The time-traveling aspect has alsobrought the show's most heart-breaking moments, particularly in episode 9, where adult Kat got the rare opportunity to spend a few stolen hours with her late father and hear the things she needed to hear from him that could help her heal. The work between Leigh and Brown in those scenes was touching and award-worthy. And Leigh's work in realizing she could have been the cause of the accident that cost her father his life, theguttural emotion and pain she brings to those scenes, hits a level of devastating payoff few shows have reached.
Then there's the romance aspect of the show that pleases so many. First, there's the beautifully depicted relationship between Del and Colton. There's such an ease and beauty between MacDowell and Jefferson Brown that you have no trouble believing one would mourn the loss of the other so deeply. Next, there's the bittersweet first love between Alice and her 1999 boyfriend, Nick (Samuel Braun). Alice finds her first love but painfully realizes there is no hope because they are from two different times. Laflamme's pain when she comes face to face with present-day Nick (Kerry James) who doesn't seem to recognize or remember her is palpable.
Then there's the sweet and tender romance between Kat and Elliot. The show writers/producers take full advantage of the amazing chemistry between Leigh and Williams to tell this story of unrequited love, where the boy finally gets the girl. It's not until she's time-traveled and seen young Elliot that she realizes he is the one who has always been there for her and who has always loved her. However, her desperation to change the past regarding her brother ultimately drives a wedge between them. Elliot realizes that to keep Kat, he has to walk away from her now. Their separation is not likely to be permanent or long; Elliot's love for Kat is so strong that he will find his way home (pun intended) to her. And for the record, Kat and Elliot's first kiss has to go down as one of the sweetest and most beautifully filmed first kisses ever!

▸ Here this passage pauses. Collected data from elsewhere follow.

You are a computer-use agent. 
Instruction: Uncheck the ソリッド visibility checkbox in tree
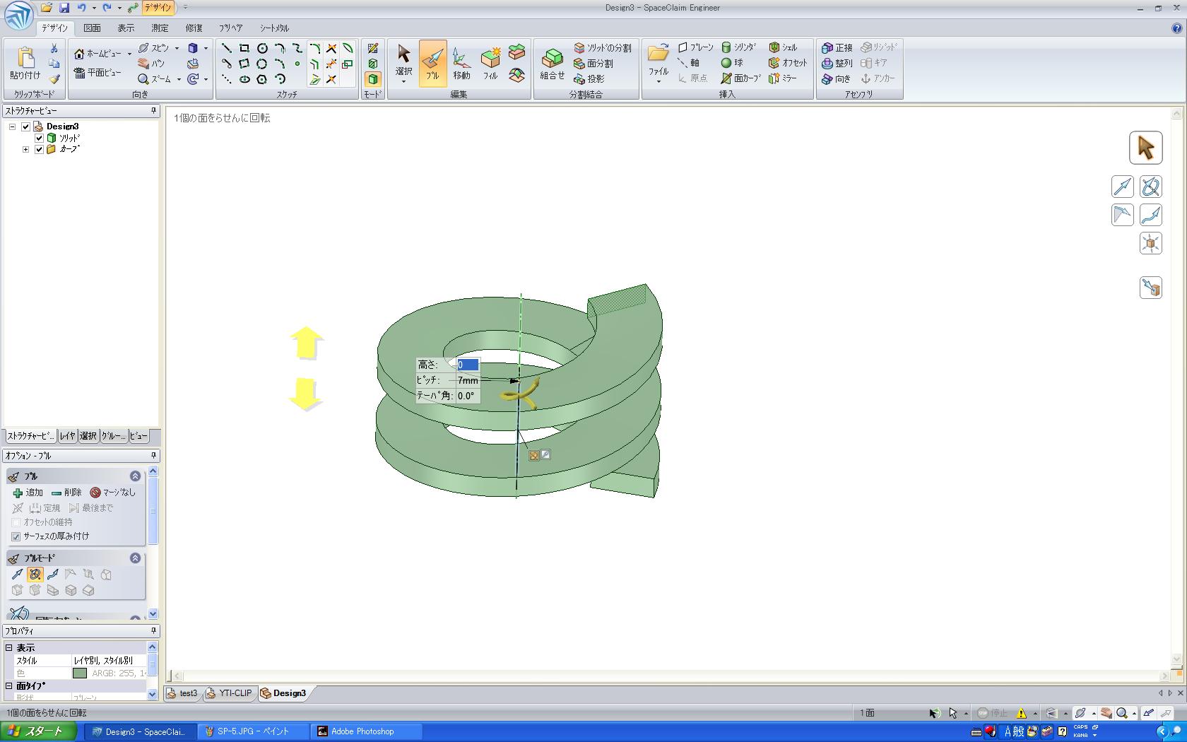point(39,138)
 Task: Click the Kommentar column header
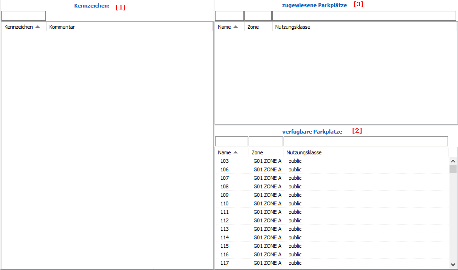(62, 27)
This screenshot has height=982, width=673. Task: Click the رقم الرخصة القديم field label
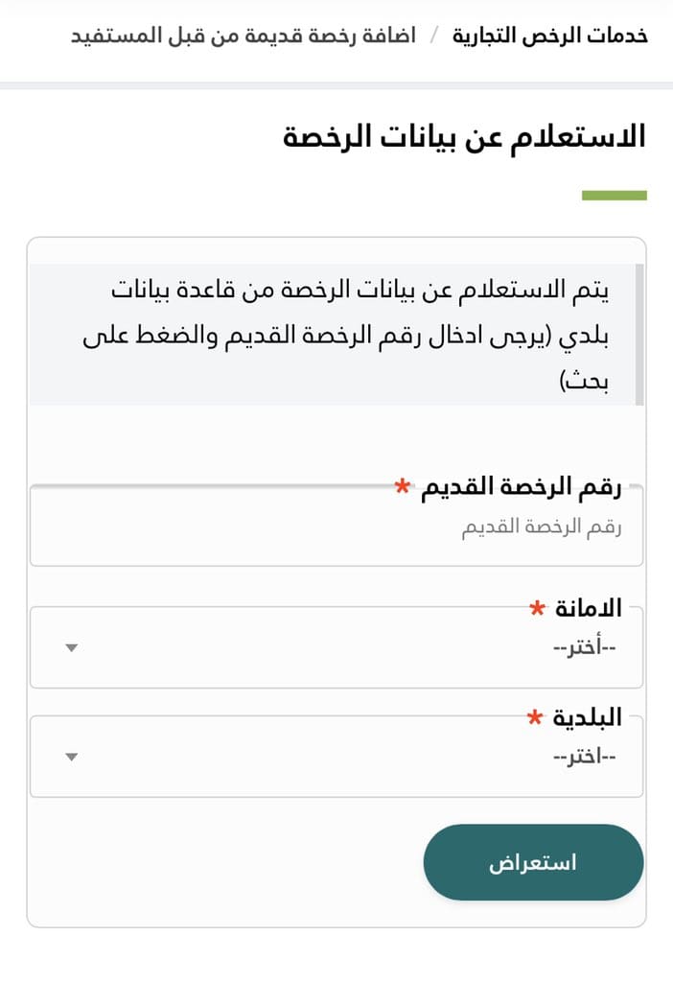click(x=521, y=487)
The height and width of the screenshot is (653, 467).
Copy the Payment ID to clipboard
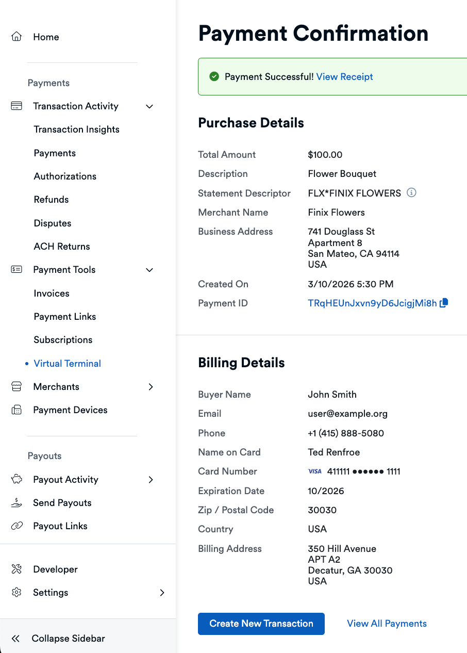pos(444,303)
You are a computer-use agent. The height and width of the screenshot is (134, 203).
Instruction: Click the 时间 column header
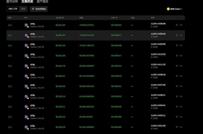coord(153,18)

There is far more to the Landry family story to be told, and a good part of the show's well-deserved second season will take place in 1814. However, there are still several questions that need to be answered. For example, what is Bryon's (Nigel Whitmey) real identity and connection to the Landry family? How did Colton know to call Kat his daughter as he lay dying in her arms? How is Kat supporting her family now that she's been fired from her second job since the series began? Does the grown-up version of Jacob's friend Danny (Peyson Rock) know more than he is telling? And most importantly, does Del know about and has she used the Landry Pond to do some time-traveling of her own?
Fans need these answers and more in season 2 of The Way Home . We also need more of Kat's friendship with Monica (Samora Smallwood). And we certainly need more of the wonderful music that was a significant part of season 1, that took great advantage of the musical skills of Brown, Laflamme-Snow, Leigh, and Williams. A mother-daughter duet between Kat and Alice surely must be in the works. Given the production quality and storytelling in the first season, next season will surely be another winner. If the reception of this show and cast is any indication, Hallmark needs to take more chances with shows like The Way Home soon.